A philosopher putting together resources for a professionalization seminar for graduate students in his department writes in with concerns about the “ethics of credit” in philosophy.Jordi Cat, associate professor of philosophy at Indiana University Bloomington, says:
While the students are familiar with issues of scientific misconduct, fraud and discrimination, one particular issue that has been bothering me concerns the ethics of credit. In published and unpublished papers I’ve read over the years I’ve noticed (or imagined) a trend towards more manipulative and self-serving uses of citations and acknowledgements in varieties of ways.
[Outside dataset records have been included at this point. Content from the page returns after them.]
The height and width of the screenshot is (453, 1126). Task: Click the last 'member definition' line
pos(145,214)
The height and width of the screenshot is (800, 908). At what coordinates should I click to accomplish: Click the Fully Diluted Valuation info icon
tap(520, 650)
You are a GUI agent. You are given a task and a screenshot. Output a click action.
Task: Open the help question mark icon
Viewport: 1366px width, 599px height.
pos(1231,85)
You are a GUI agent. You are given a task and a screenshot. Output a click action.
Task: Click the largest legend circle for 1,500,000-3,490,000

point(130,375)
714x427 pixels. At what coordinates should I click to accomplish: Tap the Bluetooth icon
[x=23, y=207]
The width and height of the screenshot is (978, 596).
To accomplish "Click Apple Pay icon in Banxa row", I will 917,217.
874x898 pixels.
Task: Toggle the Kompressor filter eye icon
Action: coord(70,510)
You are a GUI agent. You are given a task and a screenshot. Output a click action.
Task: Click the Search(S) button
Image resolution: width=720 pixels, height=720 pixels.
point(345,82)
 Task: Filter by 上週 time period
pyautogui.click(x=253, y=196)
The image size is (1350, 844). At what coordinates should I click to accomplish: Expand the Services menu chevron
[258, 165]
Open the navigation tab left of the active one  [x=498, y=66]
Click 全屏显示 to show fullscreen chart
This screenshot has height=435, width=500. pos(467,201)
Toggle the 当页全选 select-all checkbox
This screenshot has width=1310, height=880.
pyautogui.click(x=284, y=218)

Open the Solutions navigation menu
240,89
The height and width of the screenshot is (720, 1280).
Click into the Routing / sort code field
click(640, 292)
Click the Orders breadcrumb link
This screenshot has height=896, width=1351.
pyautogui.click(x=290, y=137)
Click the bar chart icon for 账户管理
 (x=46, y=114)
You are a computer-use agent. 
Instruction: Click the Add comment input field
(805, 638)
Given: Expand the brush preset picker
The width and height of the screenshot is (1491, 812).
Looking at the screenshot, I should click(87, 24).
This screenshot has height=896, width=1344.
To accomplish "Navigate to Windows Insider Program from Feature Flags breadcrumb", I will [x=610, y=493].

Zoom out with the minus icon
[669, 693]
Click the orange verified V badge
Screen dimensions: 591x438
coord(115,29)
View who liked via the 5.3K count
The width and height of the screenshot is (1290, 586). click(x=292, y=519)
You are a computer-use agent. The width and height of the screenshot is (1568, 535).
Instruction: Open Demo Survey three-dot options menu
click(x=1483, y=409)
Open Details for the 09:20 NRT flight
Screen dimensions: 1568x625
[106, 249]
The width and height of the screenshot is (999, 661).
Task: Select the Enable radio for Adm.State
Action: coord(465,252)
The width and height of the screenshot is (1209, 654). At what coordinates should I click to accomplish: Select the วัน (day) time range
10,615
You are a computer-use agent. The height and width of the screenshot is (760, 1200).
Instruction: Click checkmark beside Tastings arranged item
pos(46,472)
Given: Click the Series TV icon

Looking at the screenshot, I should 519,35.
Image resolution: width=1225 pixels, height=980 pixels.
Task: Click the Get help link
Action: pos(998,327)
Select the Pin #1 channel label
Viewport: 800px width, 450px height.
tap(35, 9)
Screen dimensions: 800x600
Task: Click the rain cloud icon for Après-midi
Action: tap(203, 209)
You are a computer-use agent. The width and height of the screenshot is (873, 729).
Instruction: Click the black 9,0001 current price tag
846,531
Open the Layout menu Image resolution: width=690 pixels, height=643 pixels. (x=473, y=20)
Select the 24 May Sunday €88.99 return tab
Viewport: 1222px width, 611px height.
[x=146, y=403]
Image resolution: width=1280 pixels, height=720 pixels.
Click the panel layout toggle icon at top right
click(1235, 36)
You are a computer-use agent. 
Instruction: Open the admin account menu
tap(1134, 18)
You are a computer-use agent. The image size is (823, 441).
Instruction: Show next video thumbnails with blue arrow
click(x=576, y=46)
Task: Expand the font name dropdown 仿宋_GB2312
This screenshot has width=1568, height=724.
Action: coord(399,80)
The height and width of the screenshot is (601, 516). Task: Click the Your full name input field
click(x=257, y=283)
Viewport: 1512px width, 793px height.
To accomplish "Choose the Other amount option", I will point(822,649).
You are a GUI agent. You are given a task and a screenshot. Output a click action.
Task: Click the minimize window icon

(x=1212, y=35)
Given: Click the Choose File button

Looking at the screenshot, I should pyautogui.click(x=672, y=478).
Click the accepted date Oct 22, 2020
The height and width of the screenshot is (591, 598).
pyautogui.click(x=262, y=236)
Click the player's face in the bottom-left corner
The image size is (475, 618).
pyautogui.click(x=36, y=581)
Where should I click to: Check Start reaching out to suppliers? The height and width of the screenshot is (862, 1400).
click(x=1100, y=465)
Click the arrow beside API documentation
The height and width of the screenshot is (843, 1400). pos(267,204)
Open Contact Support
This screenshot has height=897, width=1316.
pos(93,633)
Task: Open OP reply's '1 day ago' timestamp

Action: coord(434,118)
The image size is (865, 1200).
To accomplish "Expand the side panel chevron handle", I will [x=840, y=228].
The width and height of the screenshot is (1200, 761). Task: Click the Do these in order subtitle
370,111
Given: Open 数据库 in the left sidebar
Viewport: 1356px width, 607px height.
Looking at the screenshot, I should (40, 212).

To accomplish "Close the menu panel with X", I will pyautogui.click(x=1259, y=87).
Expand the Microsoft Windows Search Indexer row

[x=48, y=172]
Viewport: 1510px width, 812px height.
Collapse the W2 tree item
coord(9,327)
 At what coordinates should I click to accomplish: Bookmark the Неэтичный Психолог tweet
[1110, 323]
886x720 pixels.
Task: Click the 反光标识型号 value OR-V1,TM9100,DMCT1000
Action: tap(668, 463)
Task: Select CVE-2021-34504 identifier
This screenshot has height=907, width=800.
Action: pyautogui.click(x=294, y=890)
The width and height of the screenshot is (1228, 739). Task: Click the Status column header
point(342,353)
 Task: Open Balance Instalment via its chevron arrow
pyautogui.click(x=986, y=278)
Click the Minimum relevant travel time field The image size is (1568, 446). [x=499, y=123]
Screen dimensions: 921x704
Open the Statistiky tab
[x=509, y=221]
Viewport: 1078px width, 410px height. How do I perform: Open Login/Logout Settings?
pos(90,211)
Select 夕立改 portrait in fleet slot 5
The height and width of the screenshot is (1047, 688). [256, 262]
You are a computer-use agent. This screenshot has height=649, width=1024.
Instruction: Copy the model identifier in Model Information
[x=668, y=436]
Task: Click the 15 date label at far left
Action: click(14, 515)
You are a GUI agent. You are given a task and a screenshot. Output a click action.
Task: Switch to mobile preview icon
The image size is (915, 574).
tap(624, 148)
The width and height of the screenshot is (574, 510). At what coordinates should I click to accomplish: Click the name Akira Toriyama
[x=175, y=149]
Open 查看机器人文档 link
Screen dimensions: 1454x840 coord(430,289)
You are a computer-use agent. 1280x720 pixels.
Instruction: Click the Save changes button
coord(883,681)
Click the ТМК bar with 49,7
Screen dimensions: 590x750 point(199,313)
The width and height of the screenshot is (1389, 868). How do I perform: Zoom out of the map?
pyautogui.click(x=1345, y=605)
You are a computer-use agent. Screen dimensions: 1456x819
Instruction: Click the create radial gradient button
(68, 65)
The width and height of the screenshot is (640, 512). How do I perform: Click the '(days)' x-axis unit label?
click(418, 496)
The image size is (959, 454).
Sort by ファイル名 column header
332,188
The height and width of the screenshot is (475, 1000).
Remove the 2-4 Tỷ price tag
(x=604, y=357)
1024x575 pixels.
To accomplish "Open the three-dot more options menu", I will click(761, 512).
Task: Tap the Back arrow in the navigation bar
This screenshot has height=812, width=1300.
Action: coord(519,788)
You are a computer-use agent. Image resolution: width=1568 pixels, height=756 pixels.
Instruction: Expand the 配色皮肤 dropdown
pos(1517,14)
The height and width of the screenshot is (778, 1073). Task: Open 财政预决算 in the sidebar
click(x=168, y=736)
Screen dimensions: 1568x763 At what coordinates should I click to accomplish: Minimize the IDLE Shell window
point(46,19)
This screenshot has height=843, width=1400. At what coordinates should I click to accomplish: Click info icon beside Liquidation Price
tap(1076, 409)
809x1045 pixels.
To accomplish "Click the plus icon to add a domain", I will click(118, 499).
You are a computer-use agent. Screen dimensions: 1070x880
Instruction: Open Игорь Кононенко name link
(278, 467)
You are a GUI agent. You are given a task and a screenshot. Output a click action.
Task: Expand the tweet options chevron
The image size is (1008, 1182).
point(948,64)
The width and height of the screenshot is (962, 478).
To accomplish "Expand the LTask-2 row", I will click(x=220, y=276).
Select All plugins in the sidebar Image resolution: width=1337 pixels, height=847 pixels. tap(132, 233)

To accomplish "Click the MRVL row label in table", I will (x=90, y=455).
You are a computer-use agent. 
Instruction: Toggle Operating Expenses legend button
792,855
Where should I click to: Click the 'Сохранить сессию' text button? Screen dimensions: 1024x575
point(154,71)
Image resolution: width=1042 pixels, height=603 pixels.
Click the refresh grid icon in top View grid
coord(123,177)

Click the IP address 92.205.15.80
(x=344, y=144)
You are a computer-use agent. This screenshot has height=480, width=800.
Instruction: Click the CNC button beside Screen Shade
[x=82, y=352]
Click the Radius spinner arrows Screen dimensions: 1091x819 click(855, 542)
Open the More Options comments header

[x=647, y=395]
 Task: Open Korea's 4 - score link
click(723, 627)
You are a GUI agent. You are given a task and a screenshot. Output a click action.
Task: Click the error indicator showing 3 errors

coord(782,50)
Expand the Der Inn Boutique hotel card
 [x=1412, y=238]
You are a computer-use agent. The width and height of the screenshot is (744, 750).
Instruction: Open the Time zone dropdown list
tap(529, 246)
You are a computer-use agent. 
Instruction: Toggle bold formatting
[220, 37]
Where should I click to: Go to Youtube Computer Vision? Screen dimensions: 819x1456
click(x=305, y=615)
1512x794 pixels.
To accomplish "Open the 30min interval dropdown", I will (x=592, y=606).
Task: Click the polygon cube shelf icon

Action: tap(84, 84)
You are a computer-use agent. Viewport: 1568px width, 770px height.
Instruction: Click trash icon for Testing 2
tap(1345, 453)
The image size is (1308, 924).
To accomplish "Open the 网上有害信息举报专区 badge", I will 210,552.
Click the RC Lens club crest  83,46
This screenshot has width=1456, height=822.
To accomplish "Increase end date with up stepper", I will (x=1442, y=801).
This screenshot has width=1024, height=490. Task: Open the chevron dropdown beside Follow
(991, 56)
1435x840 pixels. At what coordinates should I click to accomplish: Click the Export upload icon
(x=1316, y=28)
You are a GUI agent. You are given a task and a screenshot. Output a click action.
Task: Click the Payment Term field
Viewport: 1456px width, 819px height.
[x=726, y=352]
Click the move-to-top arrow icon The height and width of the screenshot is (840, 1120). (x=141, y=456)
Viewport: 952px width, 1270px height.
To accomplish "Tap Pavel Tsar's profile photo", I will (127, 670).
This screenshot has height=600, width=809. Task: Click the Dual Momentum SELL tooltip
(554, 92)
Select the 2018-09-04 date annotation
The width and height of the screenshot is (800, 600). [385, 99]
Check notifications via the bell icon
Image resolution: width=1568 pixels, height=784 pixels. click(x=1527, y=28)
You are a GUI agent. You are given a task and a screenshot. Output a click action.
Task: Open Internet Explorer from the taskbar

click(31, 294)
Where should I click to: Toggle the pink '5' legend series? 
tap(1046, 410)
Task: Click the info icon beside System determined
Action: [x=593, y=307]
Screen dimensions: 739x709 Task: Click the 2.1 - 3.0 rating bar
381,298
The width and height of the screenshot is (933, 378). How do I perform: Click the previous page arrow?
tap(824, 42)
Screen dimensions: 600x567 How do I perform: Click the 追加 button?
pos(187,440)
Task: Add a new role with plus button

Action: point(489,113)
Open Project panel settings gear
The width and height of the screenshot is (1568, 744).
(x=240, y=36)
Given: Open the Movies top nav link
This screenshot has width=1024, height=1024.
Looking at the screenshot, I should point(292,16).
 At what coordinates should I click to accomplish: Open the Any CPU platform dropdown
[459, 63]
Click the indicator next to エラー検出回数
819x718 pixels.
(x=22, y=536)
Here are a few types of misuse of citation he has noticed, often as part of an implicit or explicit credit claim:
- Bullciting: a source cited as providing evidence for a claim does not in fact provide that evidence
- Omitting: failing to cite sources (intentional omission in order to claim undue credit—plagiarism—is worse than omission as the result of negligent research)
- Obfusciting: burying a reference to a source of a very similar claim in a footnote without engaging the similarity or differences, e.g., “see also X” (here, the relation to plagiarism is more subtle)
- Snorkeling: neglecting the originator of an idea by citing the more recent source from which the author learned about S’s idea, but not citing S.
Here are types of problematic acknowledgement practices he has come across. (He notes, “several types of misuse involve bundling together sources of ideas and discussion in a collective acknowledgement”):
- Coattailing: the named person is used rhetorically to enhance the credibility of the paper’s claims (this may be in a separate footnote linked to a specific claim with an expression of gratitude for discussion, etc)
- Lacknowledging: the person is acknowledged but not for their specific contribution, which could be substantive, and so will be denied due credit (this raises the issue of the line between acknowledgement and co-authorship)
- Thanks-a-millioning: the source of the unknown contribution is rendered even more invisible as part the indeterminate extension of the descriptor “the audience at X.”
(By the way, if you don’t like the above labels, proper blame for them goes to me. While Professor Cat provided the examples, I gave them names just for ease of discussion in the comments.)
Additions to these lists are welcome in the comments.
Professor Cat is hoping for a discussion of these and related problems, of “integrated ethical and epistemic frameworks for assessing credit practices such as citations and acknowledgements,” and proposals of standards and recommendations in education, writing, and publishing.